(Items from a data source)

=== Begin Enclosure ===

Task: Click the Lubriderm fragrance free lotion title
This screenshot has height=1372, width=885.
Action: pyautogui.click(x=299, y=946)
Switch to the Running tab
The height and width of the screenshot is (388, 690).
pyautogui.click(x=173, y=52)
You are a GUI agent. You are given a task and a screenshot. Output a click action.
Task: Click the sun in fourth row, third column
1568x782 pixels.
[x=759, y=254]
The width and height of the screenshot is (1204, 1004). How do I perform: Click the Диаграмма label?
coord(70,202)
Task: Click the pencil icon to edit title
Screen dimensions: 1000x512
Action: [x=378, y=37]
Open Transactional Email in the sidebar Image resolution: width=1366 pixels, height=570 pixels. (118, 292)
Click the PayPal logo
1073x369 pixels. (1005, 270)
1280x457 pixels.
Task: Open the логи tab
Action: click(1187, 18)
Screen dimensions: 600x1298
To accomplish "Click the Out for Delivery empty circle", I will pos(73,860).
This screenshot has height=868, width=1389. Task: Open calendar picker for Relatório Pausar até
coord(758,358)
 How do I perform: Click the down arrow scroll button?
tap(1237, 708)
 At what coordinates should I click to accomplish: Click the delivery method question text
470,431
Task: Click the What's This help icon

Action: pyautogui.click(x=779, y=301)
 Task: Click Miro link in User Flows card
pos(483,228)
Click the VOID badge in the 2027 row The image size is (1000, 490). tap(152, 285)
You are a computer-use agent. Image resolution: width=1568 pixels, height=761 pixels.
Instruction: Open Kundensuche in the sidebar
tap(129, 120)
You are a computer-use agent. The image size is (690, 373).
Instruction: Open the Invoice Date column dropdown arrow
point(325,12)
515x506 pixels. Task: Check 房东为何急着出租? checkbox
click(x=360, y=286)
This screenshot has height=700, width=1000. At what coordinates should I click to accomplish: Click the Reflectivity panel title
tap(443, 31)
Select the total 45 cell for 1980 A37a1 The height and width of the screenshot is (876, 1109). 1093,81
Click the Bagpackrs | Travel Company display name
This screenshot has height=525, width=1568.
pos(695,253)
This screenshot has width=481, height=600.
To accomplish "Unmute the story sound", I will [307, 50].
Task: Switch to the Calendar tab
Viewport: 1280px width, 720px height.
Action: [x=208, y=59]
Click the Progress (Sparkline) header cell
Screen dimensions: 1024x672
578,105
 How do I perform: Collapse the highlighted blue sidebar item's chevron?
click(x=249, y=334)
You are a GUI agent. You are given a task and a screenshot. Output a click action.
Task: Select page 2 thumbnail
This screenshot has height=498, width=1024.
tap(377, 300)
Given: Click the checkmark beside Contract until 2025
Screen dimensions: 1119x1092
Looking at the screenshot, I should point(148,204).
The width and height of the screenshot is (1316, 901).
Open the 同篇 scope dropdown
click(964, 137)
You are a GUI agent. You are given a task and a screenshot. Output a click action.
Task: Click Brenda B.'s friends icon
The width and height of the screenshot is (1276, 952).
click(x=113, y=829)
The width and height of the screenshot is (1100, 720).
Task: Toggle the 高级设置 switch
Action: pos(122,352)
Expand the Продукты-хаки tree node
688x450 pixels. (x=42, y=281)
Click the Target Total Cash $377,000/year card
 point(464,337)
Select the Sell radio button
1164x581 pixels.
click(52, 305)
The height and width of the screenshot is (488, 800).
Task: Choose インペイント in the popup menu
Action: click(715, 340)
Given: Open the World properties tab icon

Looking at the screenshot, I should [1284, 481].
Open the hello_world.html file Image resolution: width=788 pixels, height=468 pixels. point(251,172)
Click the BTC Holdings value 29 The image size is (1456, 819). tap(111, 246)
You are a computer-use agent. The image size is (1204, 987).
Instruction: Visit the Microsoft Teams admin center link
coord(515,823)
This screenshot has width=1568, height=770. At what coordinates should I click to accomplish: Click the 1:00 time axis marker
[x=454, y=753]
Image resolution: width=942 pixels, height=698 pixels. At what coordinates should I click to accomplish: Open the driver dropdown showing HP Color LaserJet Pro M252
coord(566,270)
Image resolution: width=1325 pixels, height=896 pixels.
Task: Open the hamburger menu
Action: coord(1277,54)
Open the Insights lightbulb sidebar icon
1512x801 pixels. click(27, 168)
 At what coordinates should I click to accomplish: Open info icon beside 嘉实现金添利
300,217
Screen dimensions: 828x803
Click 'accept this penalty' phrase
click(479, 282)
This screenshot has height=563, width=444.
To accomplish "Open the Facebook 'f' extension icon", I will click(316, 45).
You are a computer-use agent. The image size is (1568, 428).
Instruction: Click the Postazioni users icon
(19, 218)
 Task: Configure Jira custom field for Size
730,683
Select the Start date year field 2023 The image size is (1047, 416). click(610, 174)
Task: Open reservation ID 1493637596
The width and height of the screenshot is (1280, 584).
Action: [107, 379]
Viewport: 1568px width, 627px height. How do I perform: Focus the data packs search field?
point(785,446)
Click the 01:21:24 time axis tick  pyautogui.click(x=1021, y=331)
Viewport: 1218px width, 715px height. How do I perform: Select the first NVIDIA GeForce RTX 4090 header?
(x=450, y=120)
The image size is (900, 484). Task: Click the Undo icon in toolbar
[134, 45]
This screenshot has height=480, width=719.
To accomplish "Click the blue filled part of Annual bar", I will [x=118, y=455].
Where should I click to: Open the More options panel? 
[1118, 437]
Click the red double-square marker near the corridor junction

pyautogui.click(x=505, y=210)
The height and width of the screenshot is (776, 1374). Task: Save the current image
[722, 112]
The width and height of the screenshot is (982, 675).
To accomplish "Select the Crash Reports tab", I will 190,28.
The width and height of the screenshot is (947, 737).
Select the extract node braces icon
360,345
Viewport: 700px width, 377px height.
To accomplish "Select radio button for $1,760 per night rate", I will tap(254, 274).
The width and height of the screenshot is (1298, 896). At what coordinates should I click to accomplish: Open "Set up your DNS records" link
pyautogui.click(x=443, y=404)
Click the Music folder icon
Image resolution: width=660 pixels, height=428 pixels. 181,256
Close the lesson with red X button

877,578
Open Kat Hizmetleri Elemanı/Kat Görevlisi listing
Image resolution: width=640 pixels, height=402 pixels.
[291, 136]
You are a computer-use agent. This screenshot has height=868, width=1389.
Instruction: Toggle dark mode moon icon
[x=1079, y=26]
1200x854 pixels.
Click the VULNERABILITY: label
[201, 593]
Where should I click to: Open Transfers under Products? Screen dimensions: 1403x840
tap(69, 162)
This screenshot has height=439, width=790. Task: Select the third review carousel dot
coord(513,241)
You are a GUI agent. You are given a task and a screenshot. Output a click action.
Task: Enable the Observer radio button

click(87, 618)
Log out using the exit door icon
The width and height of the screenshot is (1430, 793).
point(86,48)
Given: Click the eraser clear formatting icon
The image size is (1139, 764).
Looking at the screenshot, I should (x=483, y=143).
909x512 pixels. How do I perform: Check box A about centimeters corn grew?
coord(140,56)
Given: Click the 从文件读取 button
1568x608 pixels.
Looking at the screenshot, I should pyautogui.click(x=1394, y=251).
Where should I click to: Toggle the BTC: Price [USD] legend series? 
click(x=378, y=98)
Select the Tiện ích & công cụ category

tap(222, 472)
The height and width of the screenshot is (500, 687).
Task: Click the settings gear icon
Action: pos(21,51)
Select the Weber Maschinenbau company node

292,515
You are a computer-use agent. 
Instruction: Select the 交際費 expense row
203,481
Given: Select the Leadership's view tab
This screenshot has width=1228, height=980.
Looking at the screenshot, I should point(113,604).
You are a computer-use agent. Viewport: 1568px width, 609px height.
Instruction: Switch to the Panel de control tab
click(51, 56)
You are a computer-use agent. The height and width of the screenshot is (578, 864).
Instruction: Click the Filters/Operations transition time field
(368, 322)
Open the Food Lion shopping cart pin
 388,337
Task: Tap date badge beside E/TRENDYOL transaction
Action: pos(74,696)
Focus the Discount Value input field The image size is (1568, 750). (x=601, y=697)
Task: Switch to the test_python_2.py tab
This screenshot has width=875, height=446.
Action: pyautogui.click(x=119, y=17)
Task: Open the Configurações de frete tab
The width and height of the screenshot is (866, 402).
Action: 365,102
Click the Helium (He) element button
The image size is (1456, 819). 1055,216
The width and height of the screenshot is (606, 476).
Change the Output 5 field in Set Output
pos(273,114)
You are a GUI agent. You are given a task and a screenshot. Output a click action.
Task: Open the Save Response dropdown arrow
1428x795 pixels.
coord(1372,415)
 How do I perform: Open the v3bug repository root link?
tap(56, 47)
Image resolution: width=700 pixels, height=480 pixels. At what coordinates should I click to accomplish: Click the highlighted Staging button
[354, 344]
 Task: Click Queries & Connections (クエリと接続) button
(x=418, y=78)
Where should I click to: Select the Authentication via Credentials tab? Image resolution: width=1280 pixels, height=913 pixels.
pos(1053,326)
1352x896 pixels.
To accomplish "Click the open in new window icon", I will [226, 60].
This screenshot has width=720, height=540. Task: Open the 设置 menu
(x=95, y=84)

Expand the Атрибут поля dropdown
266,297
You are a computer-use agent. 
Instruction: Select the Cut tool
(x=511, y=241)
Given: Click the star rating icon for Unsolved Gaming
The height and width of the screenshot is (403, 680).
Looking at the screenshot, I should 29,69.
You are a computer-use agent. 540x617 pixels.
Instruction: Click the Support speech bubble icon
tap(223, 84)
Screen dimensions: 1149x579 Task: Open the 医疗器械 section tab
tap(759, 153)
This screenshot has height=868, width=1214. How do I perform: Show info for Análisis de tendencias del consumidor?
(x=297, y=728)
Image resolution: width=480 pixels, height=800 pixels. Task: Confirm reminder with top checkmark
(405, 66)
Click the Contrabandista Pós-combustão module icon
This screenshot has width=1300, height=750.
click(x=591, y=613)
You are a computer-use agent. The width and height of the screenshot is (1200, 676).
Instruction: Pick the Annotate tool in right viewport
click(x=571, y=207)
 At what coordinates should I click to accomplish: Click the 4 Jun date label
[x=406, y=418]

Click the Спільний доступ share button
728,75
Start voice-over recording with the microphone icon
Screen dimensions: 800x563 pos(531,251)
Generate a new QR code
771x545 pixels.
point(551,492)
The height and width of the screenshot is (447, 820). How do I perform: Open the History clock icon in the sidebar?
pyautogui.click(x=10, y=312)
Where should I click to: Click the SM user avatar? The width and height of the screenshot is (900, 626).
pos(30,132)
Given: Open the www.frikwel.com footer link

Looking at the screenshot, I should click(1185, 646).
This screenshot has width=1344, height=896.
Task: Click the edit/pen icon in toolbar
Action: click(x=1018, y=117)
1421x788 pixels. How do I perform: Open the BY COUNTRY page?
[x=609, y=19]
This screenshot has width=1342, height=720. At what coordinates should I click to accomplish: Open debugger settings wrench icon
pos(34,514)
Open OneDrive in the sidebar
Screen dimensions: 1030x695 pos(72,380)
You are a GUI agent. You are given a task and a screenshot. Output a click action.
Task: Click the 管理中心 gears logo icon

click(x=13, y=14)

=== End Enclosure ===

> PROBLEM TO WORK ON: Up to and including the line that contains "Task: Click the sun", output the records above exactly, beginning with their first line.

> WRITTEN REPLY:
Task: Click the Lubriderm fragrance free lotion title
This screenshot has height=1372, width=885.
Action: pyautogui.click(x=299, y=946)
Switch to the Running tab
The height and width of the screenshot is (388, 690).
pyautogui.click(x=173, y=52)
You are a GUI agent. You are given a task and a screenshot. Output a click action.
Task: Click the sun in fourth row, third column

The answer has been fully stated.